Em março de 2023, Gayer publicou no X (antigo Twitter) um vídeo insinuando que o presidente Luiz Inácio Lula da Silva (PT) estaria “oferecendo” a então ministra para os líderes do Congresso da mesma forma que um cafetão faz com uma “garota de programa”. O Estadão tentou contato com Gustavo Gayer, mas não obteve retorno até a publicação deste texto, e o espaço segue aberto para manifestação.
No mesmo vídeo, Gayer afirmou que o presidente do Senado, Davi Alcolumbre (União-AP), deveria formar um “trisal” com Gleisi e seu marido, o deputado Lindbergh Farias (PT-RJ), na época líder do PT na Câmara. A provocação do parlamentar goiano ocorreu após o presidente Lula dizer que colocou uma “mulher bonita” na articulação política porque queria ter uma boa relação com os presidentes da Câmara, Hugo Motta (Republicanos-PB), e do Senado.
Por que a imunidade parlamentar foi negada?

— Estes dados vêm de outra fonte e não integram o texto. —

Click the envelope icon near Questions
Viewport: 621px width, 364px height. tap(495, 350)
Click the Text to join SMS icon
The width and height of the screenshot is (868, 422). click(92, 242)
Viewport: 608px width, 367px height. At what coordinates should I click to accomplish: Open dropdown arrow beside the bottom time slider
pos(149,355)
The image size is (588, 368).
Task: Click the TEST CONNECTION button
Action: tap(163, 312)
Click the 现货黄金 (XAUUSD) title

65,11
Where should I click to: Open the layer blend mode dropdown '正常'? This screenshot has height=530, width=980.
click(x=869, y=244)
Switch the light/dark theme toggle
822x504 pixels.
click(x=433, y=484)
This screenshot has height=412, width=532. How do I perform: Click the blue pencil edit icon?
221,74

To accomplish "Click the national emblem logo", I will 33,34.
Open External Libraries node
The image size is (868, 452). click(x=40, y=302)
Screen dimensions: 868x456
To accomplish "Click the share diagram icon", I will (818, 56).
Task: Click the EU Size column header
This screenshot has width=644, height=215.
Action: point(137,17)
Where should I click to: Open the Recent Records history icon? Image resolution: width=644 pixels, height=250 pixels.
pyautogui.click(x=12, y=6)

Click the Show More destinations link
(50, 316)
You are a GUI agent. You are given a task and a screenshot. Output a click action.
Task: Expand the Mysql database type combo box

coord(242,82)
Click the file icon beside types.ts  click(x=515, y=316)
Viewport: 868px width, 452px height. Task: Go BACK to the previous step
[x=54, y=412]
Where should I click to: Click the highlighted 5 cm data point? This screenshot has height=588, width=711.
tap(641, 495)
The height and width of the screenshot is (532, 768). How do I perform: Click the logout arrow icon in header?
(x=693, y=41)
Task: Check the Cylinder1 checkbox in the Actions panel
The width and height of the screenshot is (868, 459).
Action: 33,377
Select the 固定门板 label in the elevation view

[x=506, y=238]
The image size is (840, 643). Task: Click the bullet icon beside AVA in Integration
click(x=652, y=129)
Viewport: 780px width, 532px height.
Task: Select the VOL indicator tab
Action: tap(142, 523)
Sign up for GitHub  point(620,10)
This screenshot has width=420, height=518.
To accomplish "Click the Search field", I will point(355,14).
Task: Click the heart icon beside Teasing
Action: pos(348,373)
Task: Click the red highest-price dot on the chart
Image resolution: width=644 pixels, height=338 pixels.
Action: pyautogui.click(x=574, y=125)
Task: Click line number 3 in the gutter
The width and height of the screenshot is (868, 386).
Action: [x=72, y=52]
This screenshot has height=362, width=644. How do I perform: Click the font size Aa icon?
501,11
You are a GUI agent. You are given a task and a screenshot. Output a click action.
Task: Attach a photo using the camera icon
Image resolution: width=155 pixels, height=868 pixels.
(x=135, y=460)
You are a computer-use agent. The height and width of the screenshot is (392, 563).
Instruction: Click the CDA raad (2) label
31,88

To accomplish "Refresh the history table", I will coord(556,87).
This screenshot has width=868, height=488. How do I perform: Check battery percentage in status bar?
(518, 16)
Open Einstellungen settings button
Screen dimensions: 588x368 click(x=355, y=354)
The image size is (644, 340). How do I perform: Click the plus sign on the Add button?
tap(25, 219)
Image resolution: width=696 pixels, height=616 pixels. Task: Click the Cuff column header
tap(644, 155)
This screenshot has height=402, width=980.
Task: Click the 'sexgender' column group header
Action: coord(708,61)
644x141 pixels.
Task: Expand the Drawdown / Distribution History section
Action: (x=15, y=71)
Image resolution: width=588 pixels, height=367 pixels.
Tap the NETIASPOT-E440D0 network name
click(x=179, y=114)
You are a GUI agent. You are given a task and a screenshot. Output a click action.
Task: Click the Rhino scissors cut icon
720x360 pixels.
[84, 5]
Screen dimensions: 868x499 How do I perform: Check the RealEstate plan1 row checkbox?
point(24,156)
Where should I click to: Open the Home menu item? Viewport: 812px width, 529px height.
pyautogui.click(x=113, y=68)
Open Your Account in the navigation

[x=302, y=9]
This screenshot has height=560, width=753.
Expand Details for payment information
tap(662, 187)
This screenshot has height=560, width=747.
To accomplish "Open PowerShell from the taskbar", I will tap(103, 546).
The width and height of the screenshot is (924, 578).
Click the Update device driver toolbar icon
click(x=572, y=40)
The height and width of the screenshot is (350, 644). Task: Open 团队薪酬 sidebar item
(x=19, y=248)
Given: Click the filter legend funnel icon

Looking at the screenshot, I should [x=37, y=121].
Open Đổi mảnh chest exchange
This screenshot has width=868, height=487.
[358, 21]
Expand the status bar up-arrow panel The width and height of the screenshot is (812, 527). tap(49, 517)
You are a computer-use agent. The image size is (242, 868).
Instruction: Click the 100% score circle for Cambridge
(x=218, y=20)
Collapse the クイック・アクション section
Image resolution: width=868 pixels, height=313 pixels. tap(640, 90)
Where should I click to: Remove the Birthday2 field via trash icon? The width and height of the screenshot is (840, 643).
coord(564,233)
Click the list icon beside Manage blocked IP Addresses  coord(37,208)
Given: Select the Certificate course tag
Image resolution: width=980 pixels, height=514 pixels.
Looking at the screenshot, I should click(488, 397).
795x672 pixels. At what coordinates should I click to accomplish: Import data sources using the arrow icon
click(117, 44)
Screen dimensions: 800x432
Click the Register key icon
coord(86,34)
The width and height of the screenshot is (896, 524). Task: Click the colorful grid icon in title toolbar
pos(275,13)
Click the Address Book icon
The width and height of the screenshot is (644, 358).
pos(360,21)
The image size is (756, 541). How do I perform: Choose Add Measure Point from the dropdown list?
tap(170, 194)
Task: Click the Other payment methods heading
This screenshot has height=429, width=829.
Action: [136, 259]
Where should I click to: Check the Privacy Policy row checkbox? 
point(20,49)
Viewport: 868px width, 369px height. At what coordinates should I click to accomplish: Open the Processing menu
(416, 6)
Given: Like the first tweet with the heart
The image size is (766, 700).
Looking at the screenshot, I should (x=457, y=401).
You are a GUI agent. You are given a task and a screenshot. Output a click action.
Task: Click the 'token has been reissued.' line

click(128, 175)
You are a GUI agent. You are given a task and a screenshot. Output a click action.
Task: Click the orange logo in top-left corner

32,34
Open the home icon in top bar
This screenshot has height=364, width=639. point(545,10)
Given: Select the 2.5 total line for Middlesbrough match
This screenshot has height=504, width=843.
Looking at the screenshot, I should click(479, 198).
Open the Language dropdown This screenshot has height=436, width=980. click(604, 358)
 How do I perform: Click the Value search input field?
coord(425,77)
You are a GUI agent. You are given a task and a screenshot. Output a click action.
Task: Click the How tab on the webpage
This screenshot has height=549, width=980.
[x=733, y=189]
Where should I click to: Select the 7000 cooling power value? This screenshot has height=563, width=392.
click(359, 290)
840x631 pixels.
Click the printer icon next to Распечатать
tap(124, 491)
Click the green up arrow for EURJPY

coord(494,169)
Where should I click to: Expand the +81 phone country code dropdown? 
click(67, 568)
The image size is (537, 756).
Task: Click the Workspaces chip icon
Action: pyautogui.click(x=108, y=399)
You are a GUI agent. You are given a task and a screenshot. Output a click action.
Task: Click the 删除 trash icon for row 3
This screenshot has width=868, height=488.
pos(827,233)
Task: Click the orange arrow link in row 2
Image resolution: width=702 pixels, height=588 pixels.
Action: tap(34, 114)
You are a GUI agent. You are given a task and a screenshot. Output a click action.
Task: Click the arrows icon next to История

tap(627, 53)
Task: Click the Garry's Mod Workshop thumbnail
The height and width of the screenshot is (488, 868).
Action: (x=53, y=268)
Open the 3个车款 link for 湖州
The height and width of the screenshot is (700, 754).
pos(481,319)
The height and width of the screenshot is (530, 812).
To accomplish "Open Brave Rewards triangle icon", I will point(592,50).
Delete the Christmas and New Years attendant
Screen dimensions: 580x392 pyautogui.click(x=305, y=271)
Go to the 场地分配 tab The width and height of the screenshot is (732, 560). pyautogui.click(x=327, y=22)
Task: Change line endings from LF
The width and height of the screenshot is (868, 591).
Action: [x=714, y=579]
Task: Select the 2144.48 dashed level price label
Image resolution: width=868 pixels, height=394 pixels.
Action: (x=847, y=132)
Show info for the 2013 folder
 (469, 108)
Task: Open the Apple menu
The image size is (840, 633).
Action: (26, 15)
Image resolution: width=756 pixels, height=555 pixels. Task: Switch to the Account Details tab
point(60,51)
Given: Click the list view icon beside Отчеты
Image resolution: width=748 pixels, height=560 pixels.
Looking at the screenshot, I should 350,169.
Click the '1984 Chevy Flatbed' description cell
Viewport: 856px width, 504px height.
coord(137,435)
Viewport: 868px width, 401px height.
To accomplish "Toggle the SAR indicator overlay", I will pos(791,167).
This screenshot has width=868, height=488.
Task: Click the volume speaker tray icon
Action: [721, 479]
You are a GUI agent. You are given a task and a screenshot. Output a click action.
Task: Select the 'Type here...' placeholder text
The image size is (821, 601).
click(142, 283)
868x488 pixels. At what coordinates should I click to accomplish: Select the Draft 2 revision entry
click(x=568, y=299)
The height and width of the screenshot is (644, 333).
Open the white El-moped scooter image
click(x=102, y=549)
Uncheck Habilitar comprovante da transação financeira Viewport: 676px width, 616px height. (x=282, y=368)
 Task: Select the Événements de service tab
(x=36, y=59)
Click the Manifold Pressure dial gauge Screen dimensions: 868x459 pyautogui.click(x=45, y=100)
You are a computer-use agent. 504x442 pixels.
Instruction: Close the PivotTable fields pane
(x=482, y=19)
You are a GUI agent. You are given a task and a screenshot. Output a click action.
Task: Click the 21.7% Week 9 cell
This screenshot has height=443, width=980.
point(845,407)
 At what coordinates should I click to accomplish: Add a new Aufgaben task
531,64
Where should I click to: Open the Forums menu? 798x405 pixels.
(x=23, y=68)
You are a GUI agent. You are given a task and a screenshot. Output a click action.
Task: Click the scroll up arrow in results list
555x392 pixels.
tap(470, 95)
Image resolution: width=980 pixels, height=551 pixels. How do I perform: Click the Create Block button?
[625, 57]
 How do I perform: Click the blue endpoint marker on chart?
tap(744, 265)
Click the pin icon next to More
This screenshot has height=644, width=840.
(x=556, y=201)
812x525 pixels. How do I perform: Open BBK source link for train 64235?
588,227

A defesa de Gayer alegou à Justiça que o deputado estava protegido por imunidade parlamentar e pela liberdade de expressão. O argumento foi aceito na primeira instância, mas a decisão foi reformada pela Corte. O entendimento do TJ-DF é que a linguagem utilizada por Gayer “é chula, sexualizada e desprovida de qualquer conteúdo político ou institucional”, conforme descrito na sentença.
O desembargador Alfeu Machado, em sua decisão, detalhou a inadequação da conduta. “A comparação da autora com uma “garota de programa” não apenas revela o conteúdo misógino da manifestação, como também configura grave forma de violência institucional, ao reduzir uma ministra de Estado – mulher com trajetória política consolidada – a um estereótipo sexual, desprovido de qualquer relação com sua atuação pública”, escreveu.
Machado complementou afirmando que “a crítica não se dirige à política institucional, mas à condição de gênero da autora, explorando sua imagem de forma degradante e incompatível com os valores constitucionais que regem a dignidade da pessoa humana e o respeito às mulheres em espaços de poder”.
Repercussão e a luta contra a misoginia
Nas redes sociais, Gleisi Hoffmann e Lindbergh Farias comemoraram a condenação do deputado goiano. “Isso é uma vitória da mulher na política. Essa condenação de Gustavo Gayer tem uma importância didática muito grande”, disse o deputado petista.
O casal ainda mencionou a tramitação do projeto de lei que criminaliza a misoginia. “A luta continua. A extrema-direita quer travar o PL que combate a misoginia, deixar para depois das eleições. A gente vai pressionar. Porque misoginia não é opinião, é CRIME”, escreveram os parlamentares.
Na época das ofensas, Gustavo Gayer disse ter sido o “único parlamentar de direita que saiu em defesa da ministra Gleisi Hoffmann, covardemente menosprezada e achincalhada pelo presidente da República”. O deputado ainda afirmou que sua intenção “era apenas denunciar e escancarar a hipocrisia da esquerda quando se trata da defesa das mulheres, e jamais quis ofender ou depreciar o presidente do Senado Davi Alcolumbre”.